A día de hoy, las palestinas y palestinos siguen siendo extranjeros en su propia tierra porque el Estado de Israel les niega la posibilidad de crear su propio Estado libre y soberano. Los cerca de tres millones de Gaza y Cisjordania, el millón que habita en Israel, y los más de seis millones que viven refugiados continúan reclamando su derecho legítimo a elegir libremente su destino.

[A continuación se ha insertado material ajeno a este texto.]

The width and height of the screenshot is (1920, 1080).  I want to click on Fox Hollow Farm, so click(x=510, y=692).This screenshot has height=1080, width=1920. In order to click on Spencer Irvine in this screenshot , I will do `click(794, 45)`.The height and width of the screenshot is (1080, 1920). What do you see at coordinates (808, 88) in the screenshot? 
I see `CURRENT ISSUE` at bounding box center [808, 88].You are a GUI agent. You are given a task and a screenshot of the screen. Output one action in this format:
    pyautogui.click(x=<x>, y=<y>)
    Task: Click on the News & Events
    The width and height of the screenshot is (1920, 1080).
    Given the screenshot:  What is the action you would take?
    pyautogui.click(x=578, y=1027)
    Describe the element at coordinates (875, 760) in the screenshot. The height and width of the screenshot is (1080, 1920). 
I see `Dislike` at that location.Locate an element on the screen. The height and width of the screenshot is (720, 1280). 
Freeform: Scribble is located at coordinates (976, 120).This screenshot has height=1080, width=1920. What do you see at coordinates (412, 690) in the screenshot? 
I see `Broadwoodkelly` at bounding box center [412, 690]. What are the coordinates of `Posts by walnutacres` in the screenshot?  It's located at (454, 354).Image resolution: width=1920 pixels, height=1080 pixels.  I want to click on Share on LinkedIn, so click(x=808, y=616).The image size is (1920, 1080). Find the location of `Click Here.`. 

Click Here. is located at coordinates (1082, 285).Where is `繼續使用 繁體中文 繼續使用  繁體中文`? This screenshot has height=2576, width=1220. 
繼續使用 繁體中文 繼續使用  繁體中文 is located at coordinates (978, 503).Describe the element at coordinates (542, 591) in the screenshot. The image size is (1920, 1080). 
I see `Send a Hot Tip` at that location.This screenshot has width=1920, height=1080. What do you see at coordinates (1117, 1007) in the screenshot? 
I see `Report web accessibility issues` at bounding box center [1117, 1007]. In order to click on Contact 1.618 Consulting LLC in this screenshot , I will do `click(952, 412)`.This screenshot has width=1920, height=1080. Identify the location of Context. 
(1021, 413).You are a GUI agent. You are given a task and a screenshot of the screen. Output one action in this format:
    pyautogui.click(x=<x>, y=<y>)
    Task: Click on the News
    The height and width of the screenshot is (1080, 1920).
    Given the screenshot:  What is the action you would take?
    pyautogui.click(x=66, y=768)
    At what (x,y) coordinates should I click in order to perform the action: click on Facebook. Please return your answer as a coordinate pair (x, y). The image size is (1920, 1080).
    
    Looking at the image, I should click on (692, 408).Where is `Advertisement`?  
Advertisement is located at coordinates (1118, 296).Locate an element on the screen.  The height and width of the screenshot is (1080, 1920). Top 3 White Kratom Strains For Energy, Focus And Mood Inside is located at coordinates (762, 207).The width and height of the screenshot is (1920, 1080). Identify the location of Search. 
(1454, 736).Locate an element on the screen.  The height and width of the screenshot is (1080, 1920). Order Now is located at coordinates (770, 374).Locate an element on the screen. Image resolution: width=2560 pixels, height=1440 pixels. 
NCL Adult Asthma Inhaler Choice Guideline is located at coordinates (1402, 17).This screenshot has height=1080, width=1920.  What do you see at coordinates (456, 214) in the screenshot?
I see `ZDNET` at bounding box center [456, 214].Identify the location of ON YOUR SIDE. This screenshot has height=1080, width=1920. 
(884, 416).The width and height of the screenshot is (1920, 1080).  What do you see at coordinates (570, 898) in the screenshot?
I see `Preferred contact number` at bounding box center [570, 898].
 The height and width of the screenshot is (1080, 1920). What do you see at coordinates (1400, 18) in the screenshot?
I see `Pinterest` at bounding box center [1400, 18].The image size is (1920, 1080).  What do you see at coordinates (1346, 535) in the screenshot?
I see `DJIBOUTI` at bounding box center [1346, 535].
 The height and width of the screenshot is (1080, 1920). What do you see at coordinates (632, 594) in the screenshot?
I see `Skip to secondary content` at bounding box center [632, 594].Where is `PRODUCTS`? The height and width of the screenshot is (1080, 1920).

Sin embargo, la cobertura que EEUU ofrece a Israel le permite no cumplir las resoluciones de Naciones Unidas, que en repetidas ocasiones (35) ha exigido su retirada a las fronteras de 1967 y el desmantelamiento de los asentamientos de los colonos judíos en los territorios ocupados.
Tras el 11 de Septiembre de 2001 el gobierno de Ariel Sharon desató una ofensiva militar con el objetivo de destruir definitivamente las bases económicas, sociales y políticas de la sociedad palestina.
Por el contrario, medio siglo de ocupación, de agresiones militares, de violación de resoluciones de las Naciones Unidas, de control absoluto de los recursos económicos, de vulneración de DDDH y de represión sistemática por parte de Israel no han doblegado a este pueblo acostumbrado a ver lesionados sus derechos más elementales: el derecho a la vida, a la sanidad, a la educación, a la vivienda, a la libre circulación, al trabajo, etc.